== Exercise requirements ==
Entries follow. Give back exactly the lines starting at the one containing "Breakfast (18, 2348)" and ending at the one containing "July 2021 (18, 1098)", and no other lines.

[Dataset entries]
-=-=-

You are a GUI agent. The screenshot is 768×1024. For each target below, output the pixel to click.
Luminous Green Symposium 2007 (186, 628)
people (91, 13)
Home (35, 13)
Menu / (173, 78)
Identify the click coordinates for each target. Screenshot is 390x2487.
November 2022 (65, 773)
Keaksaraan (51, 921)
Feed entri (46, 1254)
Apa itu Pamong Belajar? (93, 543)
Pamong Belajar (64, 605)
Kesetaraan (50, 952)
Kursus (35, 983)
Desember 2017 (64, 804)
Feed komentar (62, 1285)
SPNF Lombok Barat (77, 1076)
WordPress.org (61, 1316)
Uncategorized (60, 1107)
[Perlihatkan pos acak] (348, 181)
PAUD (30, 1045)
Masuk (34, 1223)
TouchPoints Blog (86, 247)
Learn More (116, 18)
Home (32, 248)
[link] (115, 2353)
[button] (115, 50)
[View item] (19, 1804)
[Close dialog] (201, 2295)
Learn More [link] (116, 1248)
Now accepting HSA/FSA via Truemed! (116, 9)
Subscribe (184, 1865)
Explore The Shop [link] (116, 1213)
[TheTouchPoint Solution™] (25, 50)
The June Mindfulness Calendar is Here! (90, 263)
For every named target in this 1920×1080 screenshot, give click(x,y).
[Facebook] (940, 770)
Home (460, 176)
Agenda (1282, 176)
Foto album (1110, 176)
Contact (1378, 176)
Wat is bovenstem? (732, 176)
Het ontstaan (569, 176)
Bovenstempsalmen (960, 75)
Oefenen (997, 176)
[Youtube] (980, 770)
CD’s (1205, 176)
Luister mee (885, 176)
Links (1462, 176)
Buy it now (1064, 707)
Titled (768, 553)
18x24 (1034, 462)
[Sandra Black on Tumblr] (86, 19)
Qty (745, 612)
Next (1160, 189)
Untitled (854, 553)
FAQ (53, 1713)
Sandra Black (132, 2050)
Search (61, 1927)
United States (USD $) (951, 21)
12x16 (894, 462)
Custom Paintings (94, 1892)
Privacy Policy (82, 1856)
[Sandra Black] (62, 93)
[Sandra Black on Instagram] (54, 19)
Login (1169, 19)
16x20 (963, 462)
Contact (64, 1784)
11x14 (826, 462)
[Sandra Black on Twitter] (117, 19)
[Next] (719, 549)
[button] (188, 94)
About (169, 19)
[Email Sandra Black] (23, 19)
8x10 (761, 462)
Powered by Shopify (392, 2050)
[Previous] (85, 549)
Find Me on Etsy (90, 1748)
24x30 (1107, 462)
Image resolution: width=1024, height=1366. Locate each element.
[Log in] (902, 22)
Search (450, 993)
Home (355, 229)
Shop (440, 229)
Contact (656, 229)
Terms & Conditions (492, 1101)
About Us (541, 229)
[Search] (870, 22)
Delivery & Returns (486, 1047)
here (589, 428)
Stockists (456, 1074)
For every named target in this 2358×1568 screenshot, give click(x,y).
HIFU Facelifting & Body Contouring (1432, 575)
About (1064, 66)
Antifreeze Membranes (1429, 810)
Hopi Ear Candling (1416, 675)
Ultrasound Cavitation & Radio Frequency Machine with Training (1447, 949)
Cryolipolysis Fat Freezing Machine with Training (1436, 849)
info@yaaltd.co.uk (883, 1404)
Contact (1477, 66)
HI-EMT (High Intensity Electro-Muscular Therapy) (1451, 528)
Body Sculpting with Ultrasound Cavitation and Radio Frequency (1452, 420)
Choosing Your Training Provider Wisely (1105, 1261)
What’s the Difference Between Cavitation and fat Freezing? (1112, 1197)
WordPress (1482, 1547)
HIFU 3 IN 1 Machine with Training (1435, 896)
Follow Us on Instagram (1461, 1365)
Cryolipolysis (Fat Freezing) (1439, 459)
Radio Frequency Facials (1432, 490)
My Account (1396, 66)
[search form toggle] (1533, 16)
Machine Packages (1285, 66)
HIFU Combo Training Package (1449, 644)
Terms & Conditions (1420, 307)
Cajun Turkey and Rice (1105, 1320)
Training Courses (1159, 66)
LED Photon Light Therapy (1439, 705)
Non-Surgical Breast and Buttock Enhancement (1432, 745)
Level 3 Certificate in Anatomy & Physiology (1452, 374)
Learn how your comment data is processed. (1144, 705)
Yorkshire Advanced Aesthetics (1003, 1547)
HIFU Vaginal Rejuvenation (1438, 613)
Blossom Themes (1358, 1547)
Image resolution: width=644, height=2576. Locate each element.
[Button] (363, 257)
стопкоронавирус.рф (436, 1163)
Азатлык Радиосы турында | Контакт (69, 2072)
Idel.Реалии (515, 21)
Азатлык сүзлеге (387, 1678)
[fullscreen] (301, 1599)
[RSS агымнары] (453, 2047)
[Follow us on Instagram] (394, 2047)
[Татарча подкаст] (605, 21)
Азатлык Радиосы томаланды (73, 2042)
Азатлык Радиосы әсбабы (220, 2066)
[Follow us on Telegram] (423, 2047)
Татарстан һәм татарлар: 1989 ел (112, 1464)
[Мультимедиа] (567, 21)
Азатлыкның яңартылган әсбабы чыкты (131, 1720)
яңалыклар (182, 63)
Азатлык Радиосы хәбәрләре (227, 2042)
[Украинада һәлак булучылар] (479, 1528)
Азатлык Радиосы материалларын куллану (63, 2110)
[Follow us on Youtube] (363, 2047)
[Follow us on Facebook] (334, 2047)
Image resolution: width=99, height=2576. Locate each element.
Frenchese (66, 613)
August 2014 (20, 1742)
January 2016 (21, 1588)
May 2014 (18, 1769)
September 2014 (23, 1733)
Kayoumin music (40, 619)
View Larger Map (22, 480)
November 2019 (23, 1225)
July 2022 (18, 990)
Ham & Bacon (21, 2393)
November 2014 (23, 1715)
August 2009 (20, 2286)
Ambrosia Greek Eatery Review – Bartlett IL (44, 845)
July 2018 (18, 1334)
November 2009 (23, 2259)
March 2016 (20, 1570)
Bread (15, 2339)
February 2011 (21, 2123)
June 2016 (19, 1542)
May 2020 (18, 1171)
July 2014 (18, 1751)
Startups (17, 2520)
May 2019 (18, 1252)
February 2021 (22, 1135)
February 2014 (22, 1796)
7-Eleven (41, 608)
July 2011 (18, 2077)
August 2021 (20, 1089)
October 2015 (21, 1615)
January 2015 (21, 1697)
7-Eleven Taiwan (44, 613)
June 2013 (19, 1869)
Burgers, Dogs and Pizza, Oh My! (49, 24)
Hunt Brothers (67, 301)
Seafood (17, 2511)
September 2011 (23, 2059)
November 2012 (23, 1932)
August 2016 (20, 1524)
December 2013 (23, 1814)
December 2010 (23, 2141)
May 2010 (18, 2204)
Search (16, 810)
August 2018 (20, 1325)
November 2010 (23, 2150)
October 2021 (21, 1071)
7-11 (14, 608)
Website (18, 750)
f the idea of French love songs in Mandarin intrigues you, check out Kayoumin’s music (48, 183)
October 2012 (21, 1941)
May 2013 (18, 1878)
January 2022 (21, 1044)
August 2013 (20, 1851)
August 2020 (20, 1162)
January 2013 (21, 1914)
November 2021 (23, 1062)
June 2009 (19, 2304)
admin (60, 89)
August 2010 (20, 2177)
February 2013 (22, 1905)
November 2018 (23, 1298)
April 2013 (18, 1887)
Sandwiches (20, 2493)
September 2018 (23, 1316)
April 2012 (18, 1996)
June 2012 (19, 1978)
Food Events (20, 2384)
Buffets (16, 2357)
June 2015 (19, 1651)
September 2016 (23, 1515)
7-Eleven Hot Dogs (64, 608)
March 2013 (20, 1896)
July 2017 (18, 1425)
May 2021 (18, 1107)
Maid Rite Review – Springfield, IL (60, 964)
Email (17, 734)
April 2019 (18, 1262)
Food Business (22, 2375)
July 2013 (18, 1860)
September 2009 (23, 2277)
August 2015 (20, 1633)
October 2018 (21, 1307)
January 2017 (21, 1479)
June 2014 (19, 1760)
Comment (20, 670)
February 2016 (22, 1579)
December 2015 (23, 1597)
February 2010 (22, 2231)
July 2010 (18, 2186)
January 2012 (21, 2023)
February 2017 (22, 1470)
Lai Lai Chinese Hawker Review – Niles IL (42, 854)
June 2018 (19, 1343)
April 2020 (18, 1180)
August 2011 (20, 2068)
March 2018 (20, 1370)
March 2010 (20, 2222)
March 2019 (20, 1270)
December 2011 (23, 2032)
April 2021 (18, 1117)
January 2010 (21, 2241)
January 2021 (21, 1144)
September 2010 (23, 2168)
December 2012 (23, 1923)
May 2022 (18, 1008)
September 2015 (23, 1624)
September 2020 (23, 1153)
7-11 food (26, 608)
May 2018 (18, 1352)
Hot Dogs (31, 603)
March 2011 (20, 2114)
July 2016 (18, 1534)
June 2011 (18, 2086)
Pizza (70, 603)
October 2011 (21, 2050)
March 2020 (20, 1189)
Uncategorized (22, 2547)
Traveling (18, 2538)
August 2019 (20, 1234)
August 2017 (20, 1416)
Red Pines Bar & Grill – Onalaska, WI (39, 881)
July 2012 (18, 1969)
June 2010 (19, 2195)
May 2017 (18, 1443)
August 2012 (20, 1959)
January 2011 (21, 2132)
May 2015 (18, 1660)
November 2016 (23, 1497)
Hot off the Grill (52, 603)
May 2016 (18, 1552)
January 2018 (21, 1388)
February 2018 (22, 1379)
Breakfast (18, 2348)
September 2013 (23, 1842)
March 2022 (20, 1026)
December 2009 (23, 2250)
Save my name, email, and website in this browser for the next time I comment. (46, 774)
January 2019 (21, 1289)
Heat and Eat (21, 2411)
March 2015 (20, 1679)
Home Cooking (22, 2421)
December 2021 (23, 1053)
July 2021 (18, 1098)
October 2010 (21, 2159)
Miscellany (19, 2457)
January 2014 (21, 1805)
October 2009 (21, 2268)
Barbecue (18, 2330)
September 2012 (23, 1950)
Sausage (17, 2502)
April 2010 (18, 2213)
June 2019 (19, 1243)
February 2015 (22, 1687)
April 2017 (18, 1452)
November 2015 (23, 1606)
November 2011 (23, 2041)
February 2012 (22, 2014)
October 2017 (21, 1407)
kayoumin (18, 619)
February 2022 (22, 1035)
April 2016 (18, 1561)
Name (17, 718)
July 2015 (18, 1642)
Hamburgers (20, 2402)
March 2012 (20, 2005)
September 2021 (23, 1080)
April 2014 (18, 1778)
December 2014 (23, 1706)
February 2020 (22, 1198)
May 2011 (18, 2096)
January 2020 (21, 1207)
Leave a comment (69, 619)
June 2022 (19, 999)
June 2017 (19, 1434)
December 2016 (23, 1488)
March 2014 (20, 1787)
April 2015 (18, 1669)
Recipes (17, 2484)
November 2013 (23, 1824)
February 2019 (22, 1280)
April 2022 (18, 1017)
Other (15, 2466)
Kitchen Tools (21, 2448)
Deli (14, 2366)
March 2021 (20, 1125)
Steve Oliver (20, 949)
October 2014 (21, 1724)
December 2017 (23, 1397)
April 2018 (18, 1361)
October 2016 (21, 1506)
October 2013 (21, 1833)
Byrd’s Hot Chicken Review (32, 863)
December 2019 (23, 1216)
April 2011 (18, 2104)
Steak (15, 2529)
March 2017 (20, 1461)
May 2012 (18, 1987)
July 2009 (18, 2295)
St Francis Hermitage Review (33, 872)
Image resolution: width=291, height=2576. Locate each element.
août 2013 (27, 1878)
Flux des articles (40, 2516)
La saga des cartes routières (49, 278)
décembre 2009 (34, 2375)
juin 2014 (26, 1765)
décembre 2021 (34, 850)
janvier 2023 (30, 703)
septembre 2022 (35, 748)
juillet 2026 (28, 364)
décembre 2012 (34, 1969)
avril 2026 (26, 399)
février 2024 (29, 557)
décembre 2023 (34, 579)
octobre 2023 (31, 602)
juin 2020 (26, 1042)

-=-=-

== Task response ==
Breakfast (18, 2348)
September 2013 (23, 1842)
March 2022 (20, 1026)
December 2009 (23, 2250)
Save my name, email, and website in this browser for the next time I comment. (46, 774)
January 2019 (21, 1289)
Heat and Eat (21, 2411)
March 2015 (20, 1679)
Home Cooking (22, 2421)
December 2021 (23, 1053)
July 2021 (18, 1098)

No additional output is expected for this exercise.